## Instructions for the task
Please set down every entry from the listing below, word for word.

## Entries provided
______
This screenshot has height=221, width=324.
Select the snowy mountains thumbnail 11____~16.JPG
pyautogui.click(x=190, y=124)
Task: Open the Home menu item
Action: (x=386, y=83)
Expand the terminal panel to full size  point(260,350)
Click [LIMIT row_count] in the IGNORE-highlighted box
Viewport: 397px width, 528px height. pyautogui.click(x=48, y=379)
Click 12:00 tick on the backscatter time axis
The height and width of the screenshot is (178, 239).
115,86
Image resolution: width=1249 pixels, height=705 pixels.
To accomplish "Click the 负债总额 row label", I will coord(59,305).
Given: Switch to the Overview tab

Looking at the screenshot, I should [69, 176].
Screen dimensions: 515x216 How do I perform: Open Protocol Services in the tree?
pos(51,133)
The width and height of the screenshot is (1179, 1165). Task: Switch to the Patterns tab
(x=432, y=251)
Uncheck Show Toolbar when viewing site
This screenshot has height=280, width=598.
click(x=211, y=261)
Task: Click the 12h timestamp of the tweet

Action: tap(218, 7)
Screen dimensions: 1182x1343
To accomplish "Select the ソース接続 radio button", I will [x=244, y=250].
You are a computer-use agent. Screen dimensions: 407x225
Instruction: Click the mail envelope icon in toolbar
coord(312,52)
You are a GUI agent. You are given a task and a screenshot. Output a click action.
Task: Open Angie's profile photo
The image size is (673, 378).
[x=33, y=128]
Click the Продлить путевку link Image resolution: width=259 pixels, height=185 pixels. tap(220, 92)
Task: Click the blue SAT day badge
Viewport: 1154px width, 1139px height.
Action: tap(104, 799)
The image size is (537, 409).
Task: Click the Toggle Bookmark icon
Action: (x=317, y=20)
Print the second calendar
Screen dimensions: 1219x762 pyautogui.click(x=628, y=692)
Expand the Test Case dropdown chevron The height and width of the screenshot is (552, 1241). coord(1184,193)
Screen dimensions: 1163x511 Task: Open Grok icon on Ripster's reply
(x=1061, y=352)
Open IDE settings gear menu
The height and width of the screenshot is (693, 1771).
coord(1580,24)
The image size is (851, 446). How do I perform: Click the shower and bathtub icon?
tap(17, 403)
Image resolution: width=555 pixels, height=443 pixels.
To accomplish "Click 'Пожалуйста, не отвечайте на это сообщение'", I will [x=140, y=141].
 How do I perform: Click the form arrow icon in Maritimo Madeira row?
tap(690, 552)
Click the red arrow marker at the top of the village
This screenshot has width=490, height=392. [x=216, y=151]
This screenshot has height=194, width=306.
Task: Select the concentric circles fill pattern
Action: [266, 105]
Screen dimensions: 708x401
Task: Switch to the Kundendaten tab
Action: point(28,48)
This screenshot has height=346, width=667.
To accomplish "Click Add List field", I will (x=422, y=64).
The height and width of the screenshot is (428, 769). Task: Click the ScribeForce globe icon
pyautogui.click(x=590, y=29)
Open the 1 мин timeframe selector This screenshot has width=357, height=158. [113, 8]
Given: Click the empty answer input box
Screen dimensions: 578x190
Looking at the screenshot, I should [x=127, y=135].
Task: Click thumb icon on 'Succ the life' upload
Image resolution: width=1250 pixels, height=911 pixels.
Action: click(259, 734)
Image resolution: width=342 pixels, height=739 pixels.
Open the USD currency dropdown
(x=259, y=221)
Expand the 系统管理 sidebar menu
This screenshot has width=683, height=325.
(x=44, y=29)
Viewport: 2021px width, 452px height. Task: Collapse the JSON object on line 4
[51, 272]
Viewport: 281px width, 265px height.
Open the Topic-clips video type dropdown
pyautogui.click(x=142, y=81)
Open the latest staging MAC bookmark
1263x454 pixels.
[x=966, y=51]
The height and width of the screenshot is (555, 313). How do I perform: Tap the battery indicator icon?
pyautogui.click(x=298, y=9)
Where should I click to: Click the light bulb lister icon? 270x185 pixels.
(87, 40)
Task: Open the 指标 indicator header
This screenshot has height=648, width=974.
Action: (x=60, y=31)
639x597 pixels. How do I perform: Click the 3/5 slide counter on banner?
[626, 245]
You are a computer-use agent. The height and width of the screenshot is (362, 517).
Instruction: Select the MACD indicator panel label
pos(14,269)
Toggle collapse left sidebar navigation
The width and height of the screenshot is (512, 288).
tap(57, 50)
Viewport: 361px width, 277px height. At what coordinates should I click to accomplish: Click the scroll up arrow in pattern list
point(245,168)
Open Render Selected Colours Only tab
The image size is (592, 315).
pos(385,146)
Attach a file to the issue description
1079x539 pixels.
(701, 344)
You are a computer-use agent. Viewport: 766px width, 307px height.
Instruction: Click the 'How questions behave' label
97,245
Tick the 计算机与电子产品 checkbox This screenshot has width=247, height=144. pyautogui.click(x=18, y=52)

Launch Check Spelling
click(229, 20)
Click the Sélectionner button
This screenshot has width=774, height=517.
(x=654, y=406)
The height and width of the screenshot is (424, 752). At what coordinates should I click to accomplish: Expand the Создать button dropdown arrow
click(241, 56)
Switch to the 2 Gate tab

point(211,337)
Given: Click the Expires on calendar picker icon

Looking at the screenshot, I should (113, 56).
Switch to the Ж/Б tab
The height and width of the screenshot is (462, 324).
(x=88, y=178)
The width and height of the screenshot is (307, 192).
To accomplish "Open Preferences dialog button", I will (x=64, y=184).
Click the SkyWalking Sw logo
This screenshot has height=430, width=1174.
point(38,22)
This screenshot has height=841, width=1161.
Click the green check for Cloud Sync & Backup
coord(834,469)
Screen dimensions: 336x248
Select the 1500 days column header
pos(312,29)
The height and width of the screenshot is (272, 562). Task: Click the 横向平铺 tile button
______
## Written answer
This screenshot has height=221, width=324.
Select the snowy mountains thumbnail 11____~16.JPG
pyautogui.click(x=190, y=124)
Task: Open the Home menu item
Action: (x=386, y=83)
Expand the terminal panel to full size  point(260,350)
Click [LIMIT row_count] in the IGNORE-highlighted box
Viewport: 397px width, 528px height. pyautogui.click(x=48, y=379)
Click 12:00 tick on the backscatter time axis
The height and width of the screenshot is (178, 239).
115,86
Image resolution: width=1249 pixels, height=705 pixels.
To accomplish "Click the 负债总额 row label", I will coord(59,305).
Given: Switch to the Overview tab

Looking at the screenshot, I should [69, 176].
Screen dimensions: 515x216 How do I perform: Open Protocol Services in the tree?
pos(51,133)
The width and height of the screenshot is (1179, 1165). Task: Switch to the Patterns tab
(x=432, y=251)
Uncheck Show Toolbar when viewing site
This screenshot has height=280, width=598.
click(x=211, y=261)
Task: Click the 12h timestamp of the tweet

Action: tap(218, 7)
Screen dimensions: 1182x1343
To accomplish "Select the ソース接続 radio button", I will [x=244, y=250].
You are a computer-use agent. Screen dimensions: 407x225
Instruction: Click the mail envelope icon in toolbar
coord(312,52)
You are a GUI agent. You are given a task and a screenshot. Output a click action.
Task: Open Angie's profile photo
The image size is (673, 378).
[x=33, y=128]
Click the Продлить путевку link Image resolution: width=259 pixels, height=185 pixels. tap(220, 92)
Task: Click the blue SAT day badge
Viewport: 1154px width, 1139px height.
Action: tap(104, 799)
The image size is (537, 409).
Task: Click the Toggle Bookmark icon
Action: (x=317, y=20)
Print the second calendar
Screen dimensions: 1219x762 pyautogui.click(x=628, y=692)
Expand the Test Case dropdown chevron The height and width of the screenshot is (552, 1241). coord(1184,193)
Screen dimensions: 1163x511 Task: Open Grok icon on Ripster's reply
(x=1061, y=352)
Open IDE settings gear menu
The height and width of the screenshot is (693, 1771).
coord(1580,24)
The image size is (851, 446). How do I perform: Click the shower and bathtub icon?
tap(17, 403)
Image resolution: width=555 pixels, height=443 pixels.
To accomplish "Click 'Пожалуйста, не отвечайте на это сообщение'", I will [x=140, y=141].
 How do I perform: Click the form arrow icon in Maritimo Madeira row?
tap(690, 552)
Click the red arrow marker at the top of the village
This screenshot has width=490, height=392. [x=216, y=151]
This screenshot has height=194, width=306.
Task: Select the concentric circles fill pattern
Action: [266, 105]
Screen dimensions: 708x401
Task: Switch to the Kundendaten tab
Action: point(28,48)
This screenshot has height=346, width=667.
To accomplish "Click Add List field", I will (x=422, y=64).
The height and width of the screenshot is (428, 769). Task: Click the ScribeForce globe icon
pyautogui.click(x=590, y=29)
Open the 1 мин timeframe selector This screenshot has width=357, height=158. [113, 8]
Given: Click the empty answer input box
Screen dimensions: 578x190
Looking at the screenshot, I should [x=127, y=135].
Task: Click thumb icon on 'Succ the life' upload
Image resolution: width=1250 pixels, height=911 pixels.
Action: click(259, 734)
Image resolution: width=342 pixels, height=739 pixels.
Open the USD currency dropdown
(x=259, y=221)
Expand the 系统管理 sidebar menu
This screenshot has width=683, height=325.
(x=44, y=29)
Viewport: 2021px width, 452px height. Task: Collapse the JSON object on line 4
[51, 272]
Viewport: 281px width, 265px height.
Open the Topic-clips video type dropdown
pyautogui.click(x=142, y=81)
Open the latest staging MAC bookmark
1263x454 pixels.
[x=966, y=51]
The height and width of the screenshot is (555, 313). How do I perform: Tap the battery indicator icon?
pyautogui.click(x=298, y=9)
Where should I click to: Click the light bulb lister icon? 270x185 pixels.
(87, 40)
Task: Open the 指标 indicator header
This screenshot has height=648, width=974.
Action: (x=60, y=31)
639x597 pixels. How do I perform: Click the 3/5 slide counter on banner?
[626, 245]
You are a computer-use agent. The height and width of the screenshot is (362, 517).
Instruction: Select the MACD indicator panel label
pos(14,269)
Toggle collapse left sidebar navigation
The width and height of the screenshot is (512, 288).
tap(57, 50)
Viewport: 361px width, 277px height. At what coordinates should I click to accomplish: Click the scroll up arrow in pattern list
point(245,168)
Open Render Selected Colours Only tab
The image size is (592, 315).
pos(385,146)
Attach a file to the issue description
1079x539 pixels.
(701, 344)
You are a computer-use agent. Viewport: 766px width, 307px height.
Instruction: Click the 'How questions behave' label
97,245
Tick the 计算机与电子产品 checkbox This screenshot has width=247, height=144. pyautogui.click(x=18, y=52)

Launch Check Spelling
click(229, 20)
Click the Sélectionner button
This screenshot has width=774, height=517.
(x=654, y=406)
The height and width of the screenshot is (424, 752). At what coordinates should I click to accomplish: Expand the Создать button dropdown arrow
click(241, 56)
Switch to the 2 Gate tab

point(211,337)
Given: Click the Expires on calendar picker icon

Looking at the screenshot, I should (113, 56).
Switch to the Ж/Б tab
The height and width of the screenshot is (462, 324).
(x=88, y=178)
The width and height of the screenshot is (307, 192).
To accomplish "Open Preferences dialog button", I will (x=64, y=184).
Click the SkyWalking Sw logo
This screenshot has height=430, width=1174.
point(38,22)
This screenshot has height=841, width=1161.
Click the green check for Cloud Sync & Backup
coord(834,469)
Screen dimensions: 336x248
Select the 1500 days column header
pos(312,29)
The height and width of the screenshot is (272, 562). Task: Click the 横向平铺 tile button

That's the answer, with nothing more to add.